* YOUR OBJECTIVE
Exclude all pictures, and reproduce exactly the lines from the one containing "Screen dimensions: 708x798" through the end of the records, with nothing else added.

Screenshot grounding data
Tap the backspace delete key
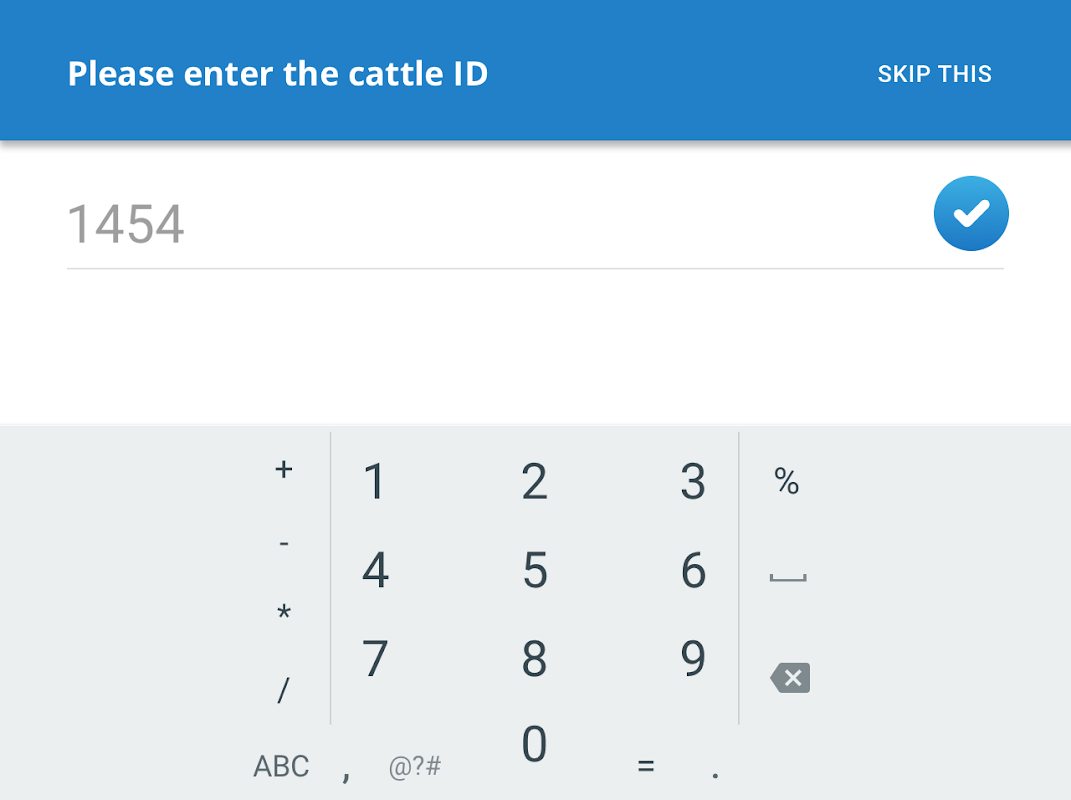 click(x=790, y=678)
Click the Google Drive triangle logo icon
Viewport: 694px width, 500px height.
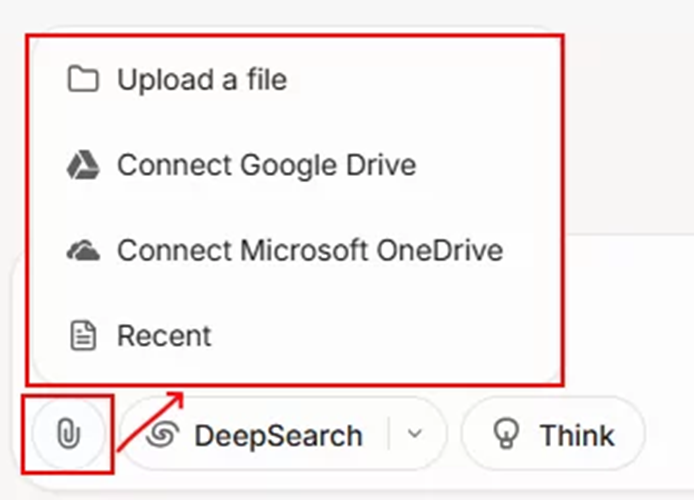click(83, 165)
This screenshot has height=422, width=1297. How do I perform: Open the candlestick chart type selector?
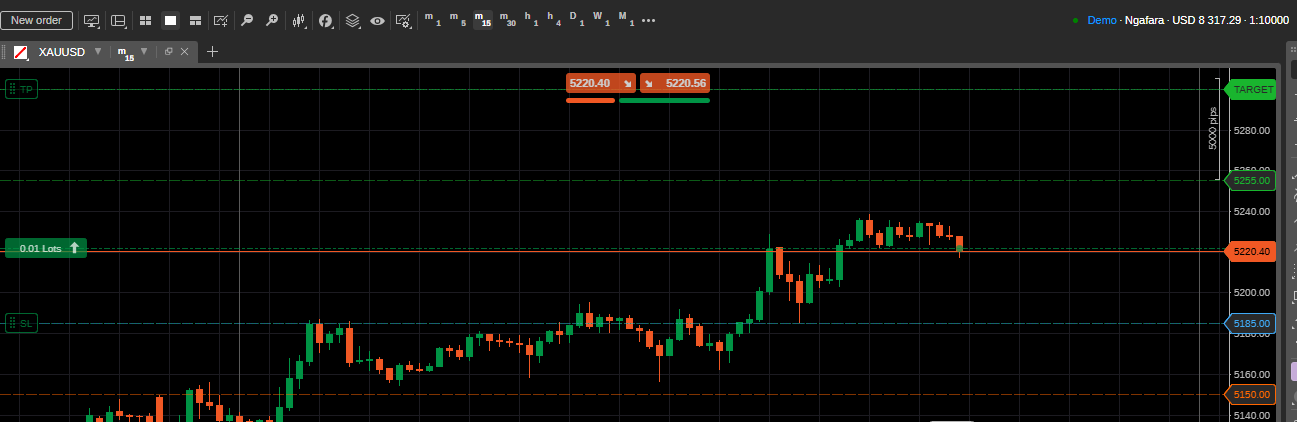299,20
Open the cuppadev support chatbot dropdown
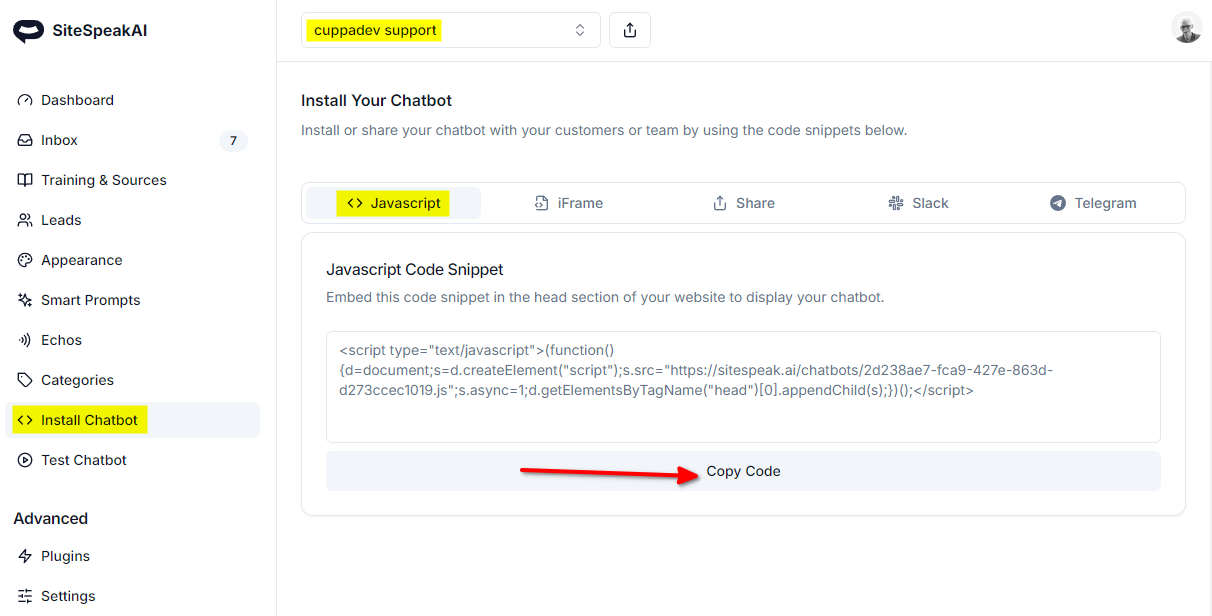Screen dimensions: 1212x616 [450, 30]
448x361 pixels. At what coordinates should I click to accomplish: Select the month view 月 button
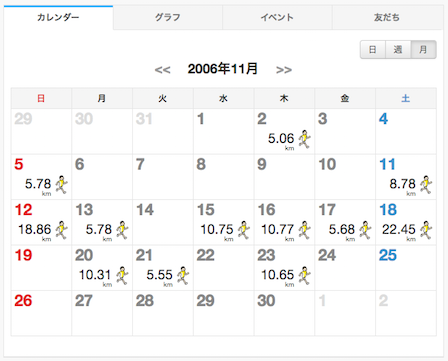point(423,50)
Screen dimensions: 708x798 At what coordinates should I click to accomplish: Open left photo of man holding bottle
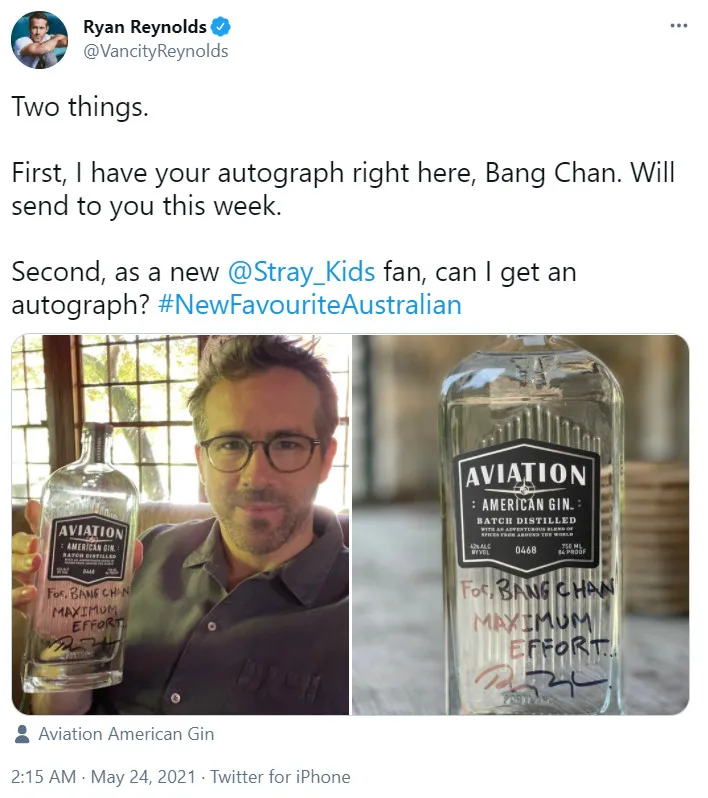point(181,524)
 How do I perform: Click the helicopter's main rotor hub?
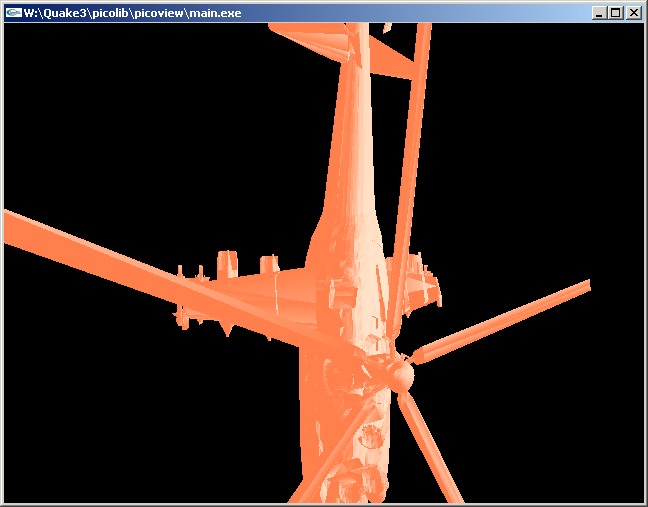(399, 375)
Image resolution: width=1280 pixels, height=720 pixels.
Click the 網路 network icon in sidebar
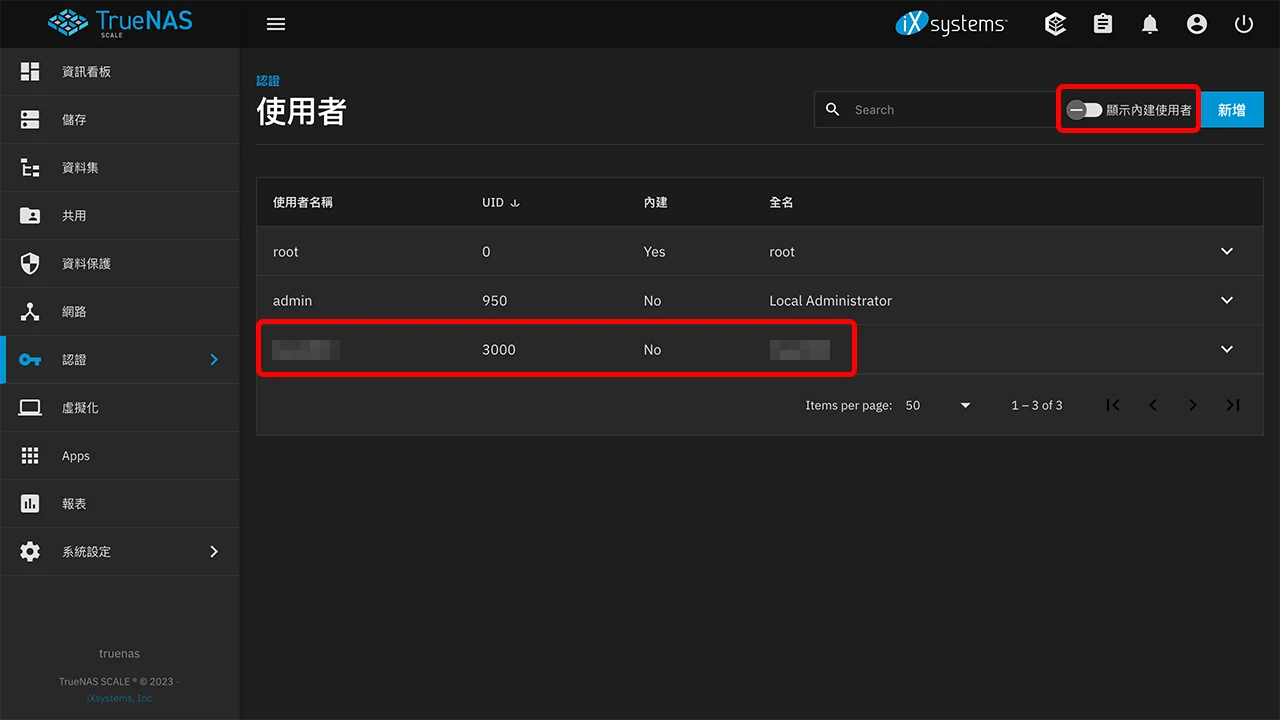point(29,311)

* SOLUTION TO THE EXERCISE
Screen dimensions: 708x798 At what coordinates should I click to accomplish: Open left photo of man holding bottle
point(181,524)
 How do I perform: Click the helicopter's main rotor hub?
(399, 375)
Image resolution: width=1280 pixels, height=720 pixels.
Click the 網路 network icon in sidebar
point(29,311)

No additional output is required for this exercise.